The FAQ document outlines the “8D” approach to process improvement, similar to the steps included in Lean/Six Sigma process improvement, through which a team can conduct root cause analysis; devise, implement, and validate permanent corrective action; and prevent recurrence. Included in the FAQs are specific steps following a hypothetical “unacceptable” response on proficiency testing for ER, PgR, ALK, BRAF V600E, and KIT when corrective action is needed.

Action may not be needed in every case. But, as a laboratory director, Dr. Meserve says, “My job in the lab, if we do nothing, is to be able to defend a decision to do nothing. I may make a professional judgment that nothing was the appropriate course of action, and I think that’s hard for some people to sit with. They want to do something. In my opinion, the ‘something’ is the investigation and there may not be a necessary corrective action.”

Nevertheless, with the FAQ document, “We’re trying to make the point that if you have even one unacceptable response, you should take a look at the data,” she says. “What sometimes happens is you have one that’s clearly unacceptable but you have three that are in the borderline range and six that are clearly acceptable. And if there is a trend toward being in this unacceptable category, I would argue you need to look into this. This is your bellwether. This is the canary in the coal mine. I think that’s helpful for laboratory directors, and they should investigate that. Otherwise, they might complete the same Survey again and completely fail, because all three of those borderlines will have transferred to the unacceptable category if there’s drift.”

What assays might be next in line to become monitored? In Dr. Meserve’s view, “It would have to be a predictive marker, something used to drive decisions about therapy for patients. So I think it would be HER2 in other organ systems—certain gynecologic malignancies, lung cancer, sometimes colon cancer. Those three organ systems might have their own criteria, different from breast cancer, for determining positivity. Monitoring of that, even though it’s the same analyte in different organ systems, could be very relevant if the assays are being used to decide treatment, and especially when the thresholds for interpreting them as positive or equivocal or negative are different.”

Dataset entries:
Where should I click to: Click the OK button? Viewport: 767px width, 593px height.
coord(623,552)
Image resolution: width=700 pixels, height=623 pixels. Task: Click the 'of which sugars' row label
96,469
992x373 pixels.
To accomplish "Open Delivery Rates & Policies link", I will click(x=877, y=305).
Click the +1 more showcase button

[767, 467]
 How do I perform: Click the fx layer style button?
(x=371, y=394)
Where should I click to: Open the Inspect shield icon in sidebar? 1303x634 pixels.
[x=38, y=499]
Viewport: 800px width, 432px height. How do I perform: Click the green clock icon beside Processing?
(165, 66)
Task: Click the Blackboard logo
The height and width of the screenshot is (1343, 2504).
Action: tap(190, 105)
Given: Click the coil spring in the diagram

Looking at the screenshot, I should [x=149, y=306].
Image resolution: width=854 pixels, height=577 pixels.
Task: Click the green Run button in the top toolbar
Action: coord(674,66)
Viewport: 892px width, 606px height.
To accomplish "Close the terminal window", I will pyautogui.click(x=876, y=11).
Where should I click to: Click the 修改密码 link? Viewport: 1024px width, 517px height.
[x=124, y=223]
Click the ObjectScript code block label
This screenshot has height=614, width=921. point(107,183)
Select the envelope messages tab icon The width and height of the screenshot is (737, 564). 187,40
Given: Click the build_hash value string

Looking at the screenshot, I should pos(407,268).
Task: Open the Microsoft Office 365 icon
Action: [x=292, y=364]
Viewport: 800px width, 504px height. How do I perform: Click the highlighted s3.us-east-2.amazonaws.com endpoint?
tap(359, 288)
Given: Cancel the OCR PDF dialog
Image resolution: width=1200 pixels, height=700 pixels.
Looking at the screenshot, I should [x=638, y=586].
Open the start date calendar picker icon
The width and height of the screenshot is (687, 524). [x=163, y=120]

* Exercise instructions
1. Answer these questions about the proficiency testing text:
(a) Which markers are named for the hypothetical "unacceptable" response in the FAQ document?
(b) In the case Dr. Meserve describes, how many responses fall in the borderline range?
(c) Which organ systems does she name for HER2 monitoring?
2. Resume the proficiency testing text after its final sentence.

* Answers per task
1.
(a) ER, PgR, ALK, BRAF V600E, and KIT.
(b) Three.
(c) Certain gynecologic malignancies, lung cancer, and sometimes colon cancer.

2.
For the time being, laboratories should do a few things to prepare for the new PT requirements, Dr. Meserve says. “Number one is to generally become aware of the new requirements. Number two would be to subscribe to the now-required proficiency tests. The window just opened for subscriptions for next year. So if people want to participate in the first round of highly sensitive ALK lung testing next year, they have to start enrolling now.” Number three would be to pay attention to other guidance documents, in particular the frequently asked questions. “Lab directors like me,” she says, “should be trending rates of positivity in gastric HER2 results as well.”

When the updated guideline “Principles of Analytic Validation of Immunohistochemical Assays” is released next year, “we’ll need to edit the FAQs to reference that document,” Dr. Meserve says. “In some ways the FAQs are kind of an interim product until that happens.”

But the process improvement assessment component of the FAQs is not likely to be addressed in the guideline. So that section of the FAQs will continue to provide important guidance to laboratories in maintaining quality of testing of these biomarkers, she says.

“Laboratories have many other resources to use for quality improvement, and the FAQ document is just another opportunity, an attempt to consolidate the opinions and knowledge base of the committee into an accessible, somewhat informal document.”

That document, and the new requirements for monitoring gastric HER2 and highly sensitive ALK in NSCLC, are each meant, she says, to be a tool in the laboratory director’s quality toolbox.

Anne Paxton is a writer and attorney in Seattle.